De participatie is voldoende
6. Eisers stellen dat er onvoldoende participatie heeft plaatsgevonden doordat pas in een te laat stadium (na het maken van de plannen) in overleg is getreden met de buurt. Eisers doen een beroep op de Participatienota 2021 waaruit blijkt dat burgerparticipatie al bij het vooroverleg moet beginnen.
6.1.
Het college vindt echter dat er voldoende participatie heeft plaatsgevonden en verwijst naar het Participatieverslag bij de ruimtelijke onderbouwing. Het college wijst erop dat naar aanleiding van deze participatie ook bepaalde zaken in het plan zijn aangepast.
6.2.
De rechtbank is het niet met eisers eens. Voorop staat dat uit vaste rechtspraak van de ABRvS volgt dat participatie geen onderdeel is van de wettelijk voorgeschreven voorbereidingsprocedure. [3] Nog los daarvan ziet de rechtbank niet in waarom de uitgevoerde participatie in dit geval onvoldoende zou zijn. Er zijn inspraakmogelijkheden geweest voor omwonenden. Er is gebruik gemaakt van een digitaal platform met daarop de relevante informatie, er is een informatiebrief verstuurd en er hebben verschillende ‘keukentafel’ gesprekken plaatsgevonden. De rechtbank ziet ook geen reden voor het oordeel dat de participatie in een te laat stadium is uitgevoerd. Uit de Participatienota 2021 volgt weliswaar dat bij de voorovereenkomst al participatie moet plaatsvinden, echter de door vergunninghoudster gedane aanvraag is van vóór de inwerkingtreding van deze nota. Deze beroepsgrond slaagt niet.

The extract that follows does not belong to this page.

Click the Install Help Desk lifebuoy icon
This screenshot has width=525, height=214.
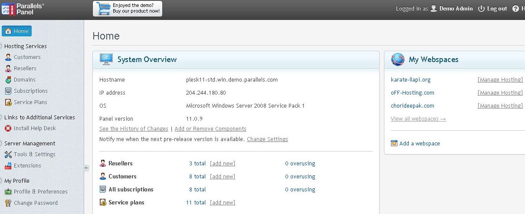point(8,128)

Nog geen welstandstoets nodig
7. Eisers stellen dat de omgevingsvergunning in strijd is met de ‘Welstandsnota Wijdemeren 2013’ omdat geen beeldkwaliteitsplan is opgesteld.
7.1.
Het college heeft ter zitting bevestigd dat het eigen beleid van de gemeente in principe voorschrijft dat voor een herontwikkelingsproject als deze een beeldkwaliteitsplan moet worden opgesteld. Het college voegt hier echter aan toe dat dit in dit geval geen reden is om de omgevingsvergunning niet te verlenen, omdat de gemeenteraad een verklaring van geen bedenkingen en een amendement heeft afgegeven. Hierdoor is wat het college betreft geborgd dat de gemeenteraad instemt met het plan en dat de gemeenteraad een oordeel heeft gegeven over de haalbaarheid en de wenselijkheid van het plan. Bovendien zal bij de daadwerkelijke omgevingsvergunning voor de activiteit ‘bouwen’ advies worden gevraagd bij de welstandscommissie.
7.2.
De rechtbank is het met het college eens dat het ontbreken van een beeldkwaliteitsplan niet aan het verlenen van een omgevingsvergunning in de weg staat. De rechtbank geeft hiervoor wel een andere motivering dan het college. De rechtbank ligt dit hieronder toe.
7.3.
De voorwaarde van het opstellen van een beeldkwaliteitsplan volgt uit de Welstandsnota. De verplichting voor een gemeenteraad om een Welstandsnota vast te stellen vloeit voort uit de Wabo en de Woningwet. [4] Deze Welstandsnota bevat de criteria om te beoordelen of een aanvraag voor een omgevingsvergunning voor de activiteit ‘bouwen’ voldoet aan de redelijke eisen van welstand. Dat is de welstandstoets. Deze welstandstoets geldt niet in het geval het gaat om een omgevingsvergunning voor het ‘afwijken ten aanzien van het gebruik.’ [5]
7.4.
In deze kwestie gaat het om een omgevingsvergunning voor het ‘afwijken van het gebruik’ en daarom geldt de welstandstoets (en hiermee ook de Welstandsnota) niet. Als de omgevingsvergunning voor de activiteit bouwen wordt aangevraagd, dan gelden dan de redelijke eisen van welstand (en dus de criteria uit de Welstandsnota) wel. Dit betekent dat het voor deze omgevingsvergunning nog niet nodig is om een welstandstoets te doen, laat staan een beeldkwaliteitsplan op te stellen.
7.5.
Het door het college geven van een onjuiste motivering is in strijd met het motiveringsbeginsel zoals genoemd in artikel 3:46 Awb. De rechtbank passeert dit gebrek echter met toepassing van artikel 6:22 Awb omdat eisers hierdoor niet benadeeld zijn. Immers als het college wel de juiste redenering had gevolgd dan had het ontbreken van een beeldkwaliteitsplan ook niet aan de vergunningverlening in de weg gestaan. Dat betekent dat de rechtbank geen gevolgen verbindt aan het geconstateerde gebrek. Deze beroepsgrond slaagt niet.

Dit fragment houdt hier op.